| GIVEN PROBLEM A |
Return every line of the records that contains the word "when", copying each such line in full.

| EXCERPT PROVIDED |
From 161b8fd8e506ea6aec734fae4bb8e96ce91dcf99 Mon Sep 17 00:00:00 2001
From: Baptiste Mispelon <baptiste.mispelon@torchbox.com>
Date: Thu, 17 Apr 2025 08:11:51 +0200
Subject: [PATCH] Fixed escaping of alt text in ContentFormat.img()

---
 blog/models.py | 23 ++++++++++++++++++++---
 blog/tests.py  | 41 +++++++++++++++++++++++++++++++++++++++++
 2 files changed, 61 insertions(+), 3 deletions(-)
diff --git a/blog/models.py b/blog/models.py
index 688803936..657a19851 100644
--- a/blog/models.py
+++ b/blog/models.py
@@ -1,3 +1,4 @@
+import re
 from urllib.parse import urlparse
 
 from django.conf import settings
@@ -6,6 +7,7 @@
 from django.test import RequestFactory
 from django.utils import timezone
 from django.utils.cache import _generate_cache_header_key
+from django.utils.html import format_html
 from django.utils.translation import gettext_lazy as _
 from django_hosts.resolvers import reverse
 from docutils.core import publish_parts
@@ -21,12 +23,27 @@
 }
 BLOG_DOCUTILS_SETTINGS.update(getattr(settings, "BLOG_DOCUTILS_SETTINGS", {}))

| GIVEN PROBLEM B |
In the patch above, switch "Fixed" to "Corrected" and give the passage from "From 161b8fd8e506ea6aec734fae4bb8e96ce91dcf99 Mon" up to and including "text in ContentFormat.img()".

| DATASET EXCERPTS |

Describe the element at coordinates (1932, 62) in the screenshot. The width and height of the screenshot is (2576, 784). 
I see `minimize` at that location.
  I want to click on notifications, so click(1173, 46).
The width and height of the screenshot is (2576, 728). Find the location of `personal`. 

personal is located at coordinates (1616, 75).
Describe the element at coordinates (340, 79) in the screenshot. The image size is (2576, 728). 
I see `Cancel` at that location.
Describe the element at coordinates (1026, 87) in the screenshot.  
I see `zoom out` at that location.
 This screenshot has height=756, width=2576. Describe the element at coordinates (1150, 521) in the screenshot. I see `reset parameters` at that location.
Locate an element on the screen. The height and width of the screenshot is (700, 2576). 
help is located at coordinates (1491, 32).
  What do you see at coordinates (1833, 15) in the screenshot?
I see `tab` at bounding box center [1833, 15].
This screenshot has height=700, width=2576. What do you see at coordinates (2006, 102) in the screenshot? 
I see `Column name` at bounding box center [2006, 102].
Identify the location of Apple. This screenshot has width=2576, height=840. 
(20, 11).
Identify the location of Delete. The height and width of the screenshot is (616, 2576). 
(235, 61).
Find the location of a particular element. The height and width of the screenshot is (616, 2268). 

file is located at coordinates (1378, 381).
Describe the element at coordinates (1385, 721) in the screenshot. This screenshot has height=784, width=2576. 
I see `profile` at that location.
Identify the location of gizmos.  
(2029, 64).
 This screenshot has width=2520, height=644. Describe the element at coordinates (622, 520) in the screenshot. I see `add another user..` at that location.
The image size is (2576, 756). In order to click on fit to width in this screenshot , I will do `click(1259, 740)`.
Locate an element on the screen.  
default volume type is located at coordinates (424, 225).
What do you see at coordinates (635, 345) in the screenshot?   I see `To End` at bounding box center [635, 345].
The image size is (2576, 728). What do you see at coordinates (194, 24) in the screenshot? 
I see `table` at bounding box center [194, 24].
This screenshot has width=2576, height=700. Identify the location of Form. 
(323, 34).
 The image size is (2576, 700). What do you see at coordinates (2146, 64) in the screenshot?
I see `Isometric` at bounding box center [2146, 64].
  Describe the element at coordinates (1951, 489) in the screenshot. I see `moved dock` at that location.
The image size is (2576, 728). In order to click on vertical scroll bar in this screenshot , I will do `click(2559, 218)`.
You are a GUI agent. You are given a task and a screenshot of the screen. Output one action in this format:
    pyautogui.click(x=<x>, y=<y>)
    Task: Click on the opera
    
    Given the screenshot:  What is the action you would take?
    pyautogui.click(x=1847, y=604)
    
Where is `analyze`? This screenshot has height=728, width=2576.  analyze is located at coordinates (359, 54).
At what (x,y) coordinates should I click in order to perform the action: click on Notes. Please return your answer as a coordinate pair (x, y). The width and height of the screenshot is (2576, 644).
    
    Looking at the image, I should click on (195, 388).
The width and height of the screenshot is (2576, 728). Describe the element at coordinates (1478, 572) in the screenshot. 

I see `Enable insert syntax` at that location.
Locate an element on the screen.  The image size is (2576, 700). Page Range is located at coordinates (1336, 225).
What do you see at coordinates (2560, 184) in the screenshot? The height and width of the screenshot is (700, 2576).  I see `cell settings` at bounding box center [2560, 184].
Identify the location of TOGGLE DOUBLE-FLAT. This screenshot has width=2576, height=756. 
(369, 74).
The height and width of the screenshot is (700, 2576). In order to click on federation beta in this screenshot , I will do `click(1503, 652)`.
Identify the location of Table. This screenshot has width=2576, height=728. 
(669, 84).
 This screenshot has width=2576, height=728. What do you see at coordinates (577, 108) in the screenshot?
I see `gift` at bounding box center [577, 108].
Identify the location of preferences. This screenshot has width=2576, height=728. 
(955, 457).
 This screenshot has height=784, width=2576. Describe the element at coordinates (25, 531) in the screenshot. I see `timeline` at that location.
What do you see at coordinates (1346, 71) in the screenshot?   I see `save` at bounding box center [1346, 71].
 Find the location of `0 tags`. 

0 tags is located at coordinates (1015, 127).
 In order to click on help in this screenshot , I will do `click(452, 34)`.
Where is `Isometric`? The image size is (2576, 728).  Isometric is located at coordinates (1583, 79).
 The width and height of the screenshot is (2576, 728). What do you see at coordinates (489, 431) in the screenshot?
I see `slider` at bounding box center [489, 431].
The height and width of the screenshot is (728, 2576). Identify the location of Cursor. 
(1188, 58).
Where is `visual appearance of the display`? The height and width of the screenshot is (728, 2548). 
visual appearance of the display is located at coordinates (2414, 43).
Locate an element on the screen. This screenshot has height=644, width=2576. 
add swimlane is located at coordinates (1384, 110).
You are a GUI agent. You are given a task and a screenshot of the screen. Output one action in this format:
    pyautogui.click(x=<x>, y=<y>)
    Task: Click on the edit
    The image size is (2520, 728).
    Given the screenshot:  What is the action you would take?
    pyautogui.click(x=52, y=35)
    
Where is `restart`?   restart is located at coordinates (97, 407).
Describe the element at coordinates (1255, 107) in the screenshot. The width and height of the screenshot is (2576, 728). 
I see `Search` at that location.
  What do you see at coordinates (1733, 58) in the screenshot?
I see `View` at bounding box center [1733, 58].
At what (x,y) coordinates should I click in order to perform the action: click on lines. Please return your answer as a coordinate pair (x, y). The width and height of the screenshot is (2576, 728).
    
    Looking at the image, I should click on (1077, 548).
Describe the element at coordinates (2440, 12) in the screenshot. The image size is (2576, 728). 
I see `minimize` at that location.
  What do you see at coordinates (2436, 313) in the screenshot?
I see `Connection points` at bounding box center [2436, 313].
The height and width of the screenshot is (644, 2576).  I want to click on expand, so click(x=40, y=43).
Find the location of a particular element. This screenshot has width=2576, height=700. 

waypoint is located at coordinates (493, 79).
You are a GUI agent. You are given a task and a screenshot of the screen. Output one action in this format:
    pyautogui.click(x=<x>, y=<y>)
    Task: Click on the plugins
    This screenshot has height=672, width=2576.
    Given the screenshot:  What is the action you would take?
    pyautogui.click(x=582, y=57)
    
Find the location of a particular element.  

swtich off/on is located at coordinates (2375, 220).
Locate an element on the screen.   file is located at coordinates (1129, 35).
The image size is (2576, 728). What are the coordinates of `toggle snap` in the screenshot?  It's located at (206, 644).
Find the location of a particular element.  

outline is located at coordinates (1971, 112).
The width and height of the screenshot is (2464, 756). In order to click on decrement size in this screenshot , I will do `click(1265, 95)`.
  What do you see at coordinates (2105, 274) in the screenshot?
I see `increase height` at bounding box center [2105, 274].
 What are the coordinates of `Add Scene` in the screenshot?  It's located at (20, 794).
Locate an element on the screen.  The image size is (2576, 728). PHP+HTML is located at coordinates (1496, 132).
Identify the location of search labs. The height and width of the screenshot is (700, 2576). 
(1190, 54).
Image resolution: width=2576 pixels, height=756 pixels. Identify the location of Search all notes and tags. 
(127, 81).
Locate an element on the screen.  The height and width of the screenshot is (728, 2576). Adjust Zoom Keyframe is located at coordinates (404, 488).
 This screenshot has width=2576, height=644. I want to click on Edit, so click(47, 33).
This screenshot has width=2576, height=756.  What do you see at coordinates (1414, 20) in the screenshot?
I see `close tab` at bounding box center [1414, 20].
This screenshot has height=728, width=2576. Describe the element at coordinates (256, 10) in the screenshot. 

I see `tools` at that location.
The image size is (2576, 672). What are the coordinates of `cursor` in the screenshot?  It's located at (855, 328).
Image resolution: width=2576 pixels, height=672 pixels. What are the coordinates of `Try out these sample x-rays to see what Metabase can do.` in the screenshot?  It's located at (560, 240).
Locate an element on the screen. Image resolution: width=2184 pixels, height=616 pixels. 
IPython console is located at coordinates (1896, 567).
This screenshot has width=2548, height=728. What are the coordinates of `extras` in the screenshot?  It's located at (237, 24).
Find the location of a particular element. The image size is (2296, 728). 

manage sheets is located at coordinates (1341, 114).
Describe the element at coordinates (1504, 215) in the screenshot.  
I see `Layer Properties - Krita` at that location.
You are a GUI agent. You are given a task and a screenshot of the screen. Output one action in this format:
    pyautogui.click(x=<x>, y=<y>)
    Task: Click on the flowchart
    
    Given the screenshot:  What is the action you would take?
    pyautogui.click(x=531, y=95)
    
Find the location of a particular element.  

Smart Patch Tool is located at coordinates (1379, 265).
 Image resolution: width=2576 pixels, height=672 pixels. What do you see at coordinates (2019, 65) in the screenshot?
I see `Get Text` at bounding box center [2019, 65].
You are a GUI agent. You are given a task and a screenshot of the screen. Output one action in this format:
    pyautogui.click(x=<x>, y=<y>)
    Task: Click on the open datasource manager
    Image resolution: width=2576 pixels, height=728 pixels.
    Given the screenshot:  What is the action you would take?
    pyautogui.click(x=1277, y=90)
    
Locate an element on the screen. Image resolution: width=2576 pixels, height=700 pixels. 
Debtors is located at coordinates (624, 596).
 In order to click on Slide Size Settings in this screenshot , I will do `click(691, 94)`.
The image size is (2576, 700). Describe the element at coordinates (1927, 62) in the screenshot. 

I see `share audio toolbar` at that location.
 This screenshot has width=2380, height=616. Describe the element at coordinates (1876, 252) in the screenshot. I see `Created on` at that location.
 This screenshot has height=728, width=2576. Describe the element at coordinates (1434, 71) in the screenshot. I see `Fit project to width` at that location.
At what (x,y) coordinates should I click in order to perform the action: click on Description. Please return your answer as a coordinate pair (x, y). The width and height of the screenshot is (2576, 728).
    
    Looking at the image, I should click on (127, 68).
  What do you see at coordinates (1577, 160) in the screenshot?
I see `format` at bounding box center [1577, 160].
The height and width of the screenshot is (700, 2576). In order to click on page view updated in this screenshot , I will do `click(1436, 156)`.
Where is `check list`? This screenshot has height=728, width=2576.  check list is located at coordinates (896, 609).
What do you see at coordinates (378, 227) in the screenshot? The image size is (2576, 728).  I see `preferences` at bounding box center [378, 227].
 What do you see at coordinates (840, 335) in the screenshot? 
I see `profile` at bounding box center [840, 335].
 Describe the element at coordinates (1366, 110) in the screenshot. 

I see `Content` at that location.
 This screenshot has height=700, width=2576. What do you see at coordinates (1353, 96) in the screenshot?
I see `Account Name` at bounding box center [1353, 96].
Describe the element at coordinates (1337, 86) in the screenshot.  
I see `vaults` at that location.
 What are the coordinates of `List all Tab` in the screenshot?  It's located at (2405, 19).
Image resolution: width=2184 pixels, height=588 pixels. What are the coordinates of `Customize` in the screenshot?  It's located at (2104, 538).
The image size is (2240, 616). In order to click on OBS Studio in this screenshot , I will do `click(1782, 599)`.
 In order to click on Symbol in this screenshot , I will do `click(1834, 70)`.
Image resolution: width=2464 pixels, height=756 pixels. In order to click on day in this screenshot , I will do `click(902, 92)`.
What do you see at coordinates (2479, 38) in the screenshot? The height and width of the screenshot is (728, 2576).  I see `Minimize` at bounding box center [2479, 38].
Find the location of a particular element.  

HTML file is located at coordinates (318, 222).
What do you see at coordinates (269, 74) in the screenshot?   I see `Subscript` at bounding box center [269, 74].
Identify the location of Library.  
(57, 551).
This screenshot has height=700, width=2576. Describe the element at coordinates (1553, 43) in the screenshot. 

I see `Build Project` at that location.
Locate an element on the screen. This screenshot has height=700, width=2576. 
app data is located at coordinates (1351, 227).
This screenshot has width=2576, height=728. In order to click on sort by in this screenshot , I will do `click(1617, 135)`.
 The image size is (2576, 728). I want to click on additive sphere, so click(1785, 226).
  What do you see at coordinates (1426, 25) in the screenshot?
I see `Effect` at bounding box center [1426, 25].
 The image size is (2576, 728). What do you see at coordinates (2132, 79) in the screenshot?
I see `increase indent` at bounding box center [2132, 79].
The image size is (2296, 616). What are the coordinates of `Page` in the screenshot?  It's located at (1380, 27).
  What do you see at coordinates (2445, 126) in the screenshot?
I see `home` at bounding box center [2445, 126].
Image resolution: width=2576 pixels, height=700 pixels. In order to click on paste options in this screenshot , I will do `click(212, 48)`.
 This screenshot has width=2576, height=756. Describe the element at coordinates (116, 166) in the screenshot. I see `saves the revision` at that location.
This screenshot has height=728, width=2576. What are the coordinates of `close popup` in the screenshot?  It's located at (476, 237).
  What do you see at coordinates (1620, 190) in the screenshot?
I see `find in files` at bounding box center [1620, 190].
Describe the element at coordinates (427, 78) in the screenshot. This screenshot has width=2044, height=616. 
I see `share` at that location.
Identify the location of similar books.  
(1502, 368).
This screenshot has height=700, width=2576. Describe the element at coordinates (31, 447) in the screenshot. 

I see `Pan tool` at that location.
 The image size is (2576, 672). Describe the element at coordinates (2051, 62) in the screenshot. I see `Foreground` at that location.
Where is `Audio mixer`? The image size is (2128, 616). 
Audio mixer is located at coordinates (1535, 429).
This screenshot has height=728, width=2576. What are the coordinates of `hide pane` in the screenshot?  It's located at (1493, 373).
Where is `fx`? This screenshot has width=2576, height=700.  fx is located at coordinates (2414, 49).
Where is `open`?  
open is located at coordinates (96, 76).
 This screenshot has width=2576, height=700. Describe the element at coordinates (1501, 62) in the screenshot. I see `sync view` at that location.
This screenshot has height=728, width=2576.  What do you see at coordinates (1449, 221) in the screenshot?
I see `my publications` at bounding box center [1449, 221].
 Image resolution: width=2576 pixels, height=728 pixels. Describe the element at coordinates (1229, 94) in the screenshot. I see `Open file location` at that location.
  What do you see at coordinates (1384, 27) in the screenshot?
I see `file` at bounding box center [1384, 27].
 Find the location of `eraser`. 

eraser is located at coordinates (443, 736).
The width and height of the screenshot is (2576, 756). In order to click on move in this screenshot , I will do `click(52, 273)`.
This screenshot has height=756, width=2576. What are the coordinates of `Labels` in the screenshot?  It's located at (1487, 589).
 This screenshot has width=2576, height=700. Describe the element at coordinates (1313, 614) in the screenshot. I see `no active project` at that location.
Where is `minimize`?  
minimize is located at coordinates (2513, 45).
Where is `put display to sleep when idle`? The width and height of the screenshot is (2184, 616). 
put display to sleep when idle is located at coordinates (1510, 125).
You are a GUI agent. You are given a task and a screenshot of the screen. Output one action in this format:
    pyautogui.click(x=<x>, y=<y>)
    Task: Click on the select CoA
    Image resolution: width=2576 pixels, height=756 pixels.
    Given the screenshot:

| COMPLETE OUTPUT A |
Where is `put display to sleep when idle`? The width and height of the screenshot is (2184, 616). 
put display to sleep when idle is located at coordinates (1510, 125).

| COMPLETE OUTPUT B |
From 161b8fd8e506ea6aec734fae4bb8e96ce91dcf99 Mon Sep 17 00:00:00 2001
From: Baptiste Mispelon <baptiste.mispelon@torchbox.com>
Date: Thu, 17 Apr 2025 08:11:51 +0200
Subject: [PATCH] Corrected escaping of alt text in ContentFormat.img()